> _CONSIGNE DE LA TÂCHE_: Recopiez mot pour mot le passage du texte sur les ouvriers mayas des récoltes de café, depuis « C’est arrivé tragiquement, bien » jusqu'à « indigène, par exemple). » inclus.

> _DOCUMENT_:
Cela dit : les années de guerre récemment vécues ne servirent pas à rien. Dans le pays, quoique de manière cosmétique, quelque chose a changé. Aujourd’hui la discrimination ethnique est classée comme délit, et avance-très lentement bien sûr-une conscience antiraciste impensable quelques décennies en arrière. De toute manière, dans la structure profonde de la société il reste beaucoup à changer. Pour preuve de cela, est ce qui s’est récemment passé, qui est le noyau du présent article : tout comme lors des décennies antérieures, des manoeuvres d’origine maya, paysans originaires de contrées reculées du pays où ne se parle quasiment pas la langue espagnole, sont amenés aux moissons de café de grandes propriétés situées sur la côte sud du pays. Mais ils sont amenés en camions, comme du bétail, et les conditions de travail sur ces lieux de travail continuent d’être déplorables. Cela se passa durant des années au XXe siècle, et tout indique qu’aujourd’hui, après la guerre et en accord avec le texte des Nations Unies comme celui indiqué ci-dessus, cela ne pourrait pas arriver. Mais c’est arrivé !

C’est arrivé tragiquement, bien que ce ne fut pas une grande nouvelle, ni dans le pays, et encore moins hors du pays. Vingt personnes viennent de mourir dans un accident qui aurait pu être évité. Mais le plus important est que cela démontre la dynamique réelle d’une société qui continue d’être fondée sur une structure impitoyable, de surexploitation économique et retranchée dans un racisme pathétique (« je serai pauvre mais pas indien », pourrait dire un pauvre urbain non indigène, par exemple).

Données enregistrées
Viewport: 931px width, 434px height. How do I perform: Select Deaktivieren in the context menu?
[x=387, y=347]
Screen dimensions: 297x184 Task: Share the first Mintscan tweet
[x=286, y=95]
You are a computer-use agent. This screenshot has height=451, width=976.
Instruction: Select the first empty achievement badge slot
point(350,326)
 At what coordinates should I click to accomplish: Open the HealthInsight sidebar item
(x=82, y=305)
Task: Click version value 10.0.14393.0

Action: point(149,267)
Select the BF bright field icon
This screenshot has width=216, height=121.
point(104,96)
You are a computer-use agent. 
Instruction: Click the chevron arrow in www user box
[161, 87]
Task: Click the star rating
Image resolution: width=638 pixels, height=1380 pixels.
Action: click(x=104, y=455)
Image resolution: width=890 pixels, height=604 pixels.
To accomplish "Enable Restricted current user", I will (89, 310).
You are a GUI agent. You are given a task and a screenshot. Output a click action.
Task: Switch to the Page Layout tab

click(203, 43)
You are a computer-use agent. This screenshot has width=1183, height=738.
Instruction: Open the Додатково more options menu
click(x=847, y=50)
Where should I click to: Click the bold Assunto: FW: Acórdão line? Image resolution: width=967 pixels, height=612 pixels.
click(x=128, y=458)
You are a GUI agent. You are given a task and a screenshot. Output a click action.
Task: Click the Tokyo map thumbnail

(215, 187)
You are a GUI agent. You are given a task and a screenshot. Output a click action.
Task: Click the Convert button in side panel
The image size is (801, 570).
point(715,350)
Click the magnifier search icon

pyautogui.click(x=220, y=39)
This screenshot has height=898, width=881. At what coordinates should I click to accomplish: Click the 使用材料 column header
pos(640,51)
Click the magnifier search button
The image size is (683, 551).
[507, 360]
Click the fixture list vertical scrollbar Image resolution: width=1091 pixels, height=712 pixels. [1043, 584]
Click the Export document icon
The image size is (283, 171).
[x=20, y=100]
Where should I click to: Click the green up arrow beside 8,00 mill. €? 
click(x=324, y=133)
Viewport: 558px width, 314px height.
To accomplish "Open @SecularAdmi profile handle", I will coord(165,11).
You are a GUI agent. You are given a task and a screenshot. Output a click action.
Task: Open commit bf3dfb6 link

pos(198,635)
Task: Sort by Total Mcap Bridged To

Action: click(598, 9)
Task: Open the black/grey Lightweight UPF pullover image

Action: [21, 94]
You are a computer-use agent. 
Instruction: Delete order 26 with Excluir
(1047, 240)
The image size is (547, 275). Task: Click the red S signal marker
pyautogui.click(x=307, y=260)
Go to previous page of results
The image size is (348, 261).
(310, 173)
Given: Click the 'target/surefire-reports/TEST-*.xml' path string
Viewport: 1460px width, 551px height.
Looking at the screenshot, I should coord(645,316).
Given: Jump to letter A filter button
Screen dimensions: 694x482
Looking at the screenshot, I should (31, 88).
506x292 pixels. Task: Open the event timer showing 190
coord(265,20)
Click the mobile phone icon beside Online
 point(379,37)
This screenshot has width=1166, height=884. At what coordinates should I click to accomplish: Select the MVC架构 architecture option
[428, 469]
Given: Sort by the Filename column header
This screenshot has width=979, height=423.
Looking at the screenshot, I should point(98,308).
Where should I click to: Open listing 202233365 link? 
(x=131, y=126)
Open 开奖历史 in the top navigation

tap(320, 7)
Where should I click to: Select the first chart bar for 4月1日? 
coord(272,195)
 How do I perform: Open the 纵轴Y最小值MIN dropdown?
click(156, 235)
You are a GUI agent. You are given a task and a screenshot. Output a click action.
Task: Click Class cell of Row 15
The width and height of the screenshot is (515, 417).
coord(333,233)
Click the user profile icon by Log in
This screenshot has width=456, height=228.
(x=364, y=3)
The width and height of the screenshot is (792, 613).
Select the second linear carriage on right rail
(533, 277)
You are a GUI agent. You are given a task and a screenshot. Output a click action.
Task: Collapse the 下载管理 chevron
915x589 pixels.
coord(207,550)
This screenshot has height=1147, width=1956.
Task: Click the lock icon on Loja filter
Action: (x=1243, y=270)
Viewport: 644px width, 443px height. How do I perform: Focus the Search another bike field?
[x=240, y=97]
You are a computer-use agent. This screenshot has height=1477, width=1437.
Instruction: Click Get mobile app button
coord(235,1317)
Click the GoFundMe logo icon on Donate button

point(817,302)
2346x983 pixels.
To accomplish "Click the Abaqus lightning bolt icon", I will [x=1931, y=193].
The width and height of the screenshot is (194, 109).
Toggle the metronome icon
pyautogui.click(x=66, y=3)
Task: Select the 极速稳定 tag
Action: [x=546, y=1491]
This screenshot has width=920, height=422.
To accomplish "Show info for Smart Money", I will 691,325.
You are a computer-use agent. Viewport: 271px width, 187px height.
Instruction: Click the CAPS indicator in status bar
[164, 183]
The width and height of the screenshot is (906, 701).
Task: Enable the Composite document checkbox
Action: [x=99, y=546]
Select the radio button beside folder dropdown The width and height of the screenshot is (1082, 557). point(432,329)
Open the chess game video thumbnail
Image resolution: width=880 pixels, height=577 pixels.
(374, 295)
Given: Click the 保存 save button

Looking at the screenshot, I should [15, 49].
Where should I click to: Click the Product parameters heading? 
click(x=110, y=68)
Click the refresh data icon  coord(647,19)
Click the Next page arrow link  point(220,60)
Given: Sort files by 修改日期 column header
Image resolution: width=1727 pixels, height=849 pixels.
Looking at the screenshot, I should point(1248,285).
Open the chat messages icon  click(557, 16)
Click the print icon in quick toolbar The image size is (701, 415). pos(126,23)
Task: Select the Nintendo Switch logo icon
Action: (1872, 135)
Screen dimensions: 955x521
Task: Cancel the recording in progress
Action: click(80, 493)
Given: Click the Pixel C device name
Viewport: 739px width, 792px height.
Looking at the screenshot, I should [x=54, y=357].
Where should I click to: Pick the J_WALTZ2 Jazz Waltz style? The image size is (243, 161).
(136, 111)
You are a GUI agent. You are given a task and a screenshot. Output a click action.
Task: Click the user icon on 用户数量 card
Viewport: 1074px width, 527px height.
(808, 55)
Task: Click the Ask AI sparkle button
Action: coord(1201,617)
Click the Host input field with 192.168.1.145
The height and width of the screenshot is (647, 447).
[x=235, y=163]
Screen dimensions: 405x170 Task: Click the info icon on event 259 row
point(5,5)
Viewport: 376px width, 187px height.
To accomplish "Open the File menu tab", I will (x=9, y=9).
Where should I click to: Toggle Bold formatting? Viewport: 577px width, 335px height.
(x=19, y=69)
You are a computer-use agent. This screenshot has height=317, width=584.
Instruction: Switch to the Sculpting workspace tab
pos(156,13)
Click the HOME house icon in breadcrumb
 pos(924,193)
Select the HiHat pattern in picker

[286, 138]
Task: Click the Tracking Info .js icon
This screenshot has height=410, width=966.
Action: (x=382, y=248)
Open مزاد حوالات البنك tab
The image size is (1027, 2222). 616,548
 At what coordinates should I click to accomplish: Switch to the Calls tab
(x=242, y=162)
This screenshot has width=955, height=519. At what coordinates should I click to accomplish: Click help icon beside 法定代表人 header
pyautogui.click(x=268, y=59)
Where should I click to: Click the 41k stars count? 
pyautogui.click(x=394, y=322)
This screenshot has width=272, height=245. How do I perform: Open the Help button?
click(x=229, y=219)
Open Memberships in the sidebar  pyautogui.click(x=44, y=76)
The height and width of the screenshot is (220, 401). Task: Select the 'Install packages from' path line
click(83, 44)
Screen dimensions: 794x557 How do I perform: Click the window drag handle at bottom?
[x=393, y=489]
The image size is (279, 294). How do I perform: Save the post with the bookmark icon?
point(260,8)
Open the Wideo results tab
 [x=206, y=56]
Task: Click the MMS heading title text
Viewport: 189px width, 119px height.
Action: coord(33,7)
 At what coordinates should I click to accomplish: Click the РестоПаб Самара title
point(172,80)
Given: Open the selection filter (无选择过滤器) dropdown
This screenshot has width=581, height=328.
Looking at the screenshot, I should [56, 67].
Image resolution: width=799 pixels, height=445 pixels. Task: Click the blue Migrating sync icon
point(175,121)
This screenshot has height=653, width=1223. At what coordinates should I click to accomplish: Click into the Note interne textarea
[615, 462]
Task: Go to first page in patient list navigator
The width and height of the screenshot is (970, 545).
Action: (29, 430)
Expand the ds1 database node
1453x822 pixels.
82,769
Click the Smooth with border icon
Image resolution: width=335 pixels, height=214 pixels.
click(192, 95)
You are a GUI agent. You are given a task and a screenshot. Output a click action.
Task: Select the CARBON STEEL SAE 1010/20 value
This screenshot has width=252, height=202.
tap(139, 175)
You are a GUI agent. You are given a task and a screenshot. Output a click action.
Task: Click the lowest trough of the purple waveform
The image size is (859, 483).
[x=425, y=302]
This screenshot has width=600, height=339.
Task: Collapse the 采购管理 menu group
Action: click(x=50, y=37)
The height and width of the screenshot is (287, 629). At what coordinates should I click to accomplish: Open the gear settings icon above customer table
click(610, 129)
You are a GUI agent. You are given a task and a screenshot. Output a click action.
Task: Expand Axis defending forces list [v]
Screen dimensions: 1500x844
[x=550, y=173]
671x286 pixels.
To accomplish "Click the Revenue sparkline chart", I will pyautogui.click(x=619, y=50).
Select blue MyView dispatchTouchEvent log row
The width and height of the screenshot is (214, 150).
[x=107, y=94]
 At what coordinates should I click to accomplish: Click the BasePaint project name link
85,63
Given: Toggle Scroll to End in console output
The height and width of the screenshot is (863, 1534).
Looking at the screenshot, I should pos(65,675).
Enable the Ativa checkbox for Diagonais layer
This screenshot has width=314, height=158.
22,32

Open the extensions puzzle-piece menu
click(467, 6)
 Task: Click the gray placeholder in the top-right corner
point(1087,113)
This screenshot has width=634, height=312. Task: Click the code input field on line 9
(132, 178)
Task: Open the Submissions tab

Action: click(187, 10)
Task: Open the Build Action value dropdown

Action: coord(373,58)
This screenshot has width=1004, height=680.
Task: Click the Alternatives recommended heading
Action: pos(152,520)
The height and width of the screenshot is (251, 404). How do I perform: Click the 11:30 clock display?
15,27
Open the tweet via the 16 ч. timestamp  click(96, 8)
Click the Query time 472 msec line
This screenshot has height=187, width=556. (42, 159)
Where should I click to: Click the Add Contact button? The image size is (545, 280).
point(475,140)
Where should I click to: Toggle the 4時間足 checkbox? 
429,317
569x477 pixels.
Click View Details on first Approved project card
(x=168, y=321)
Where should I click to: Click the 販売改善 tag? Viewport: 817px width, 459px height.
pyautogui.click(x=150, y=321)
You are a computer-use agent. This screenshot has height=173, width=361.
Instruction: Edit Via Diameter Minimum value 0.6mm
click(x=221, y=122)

> _RÉSULTAT FINAL_:
C’est arrivé tragiquement, bien que ce ne fut pas une grande nouvelle, ni dans le pays, et encore moins hors du pays. Vingt personnes viennent de mourir dans un accident qui aurait pu être évité. Mais le plus important est que cela démontre la dynamique réelle d’une société qui continue d’être fondée sur une structure impitoyable, de surexploitation économique et retranchée dans un racisme pathétique (« je serai pauvre mais pas indien », pourrait dire un pauvre urbain non indigène, par exemple).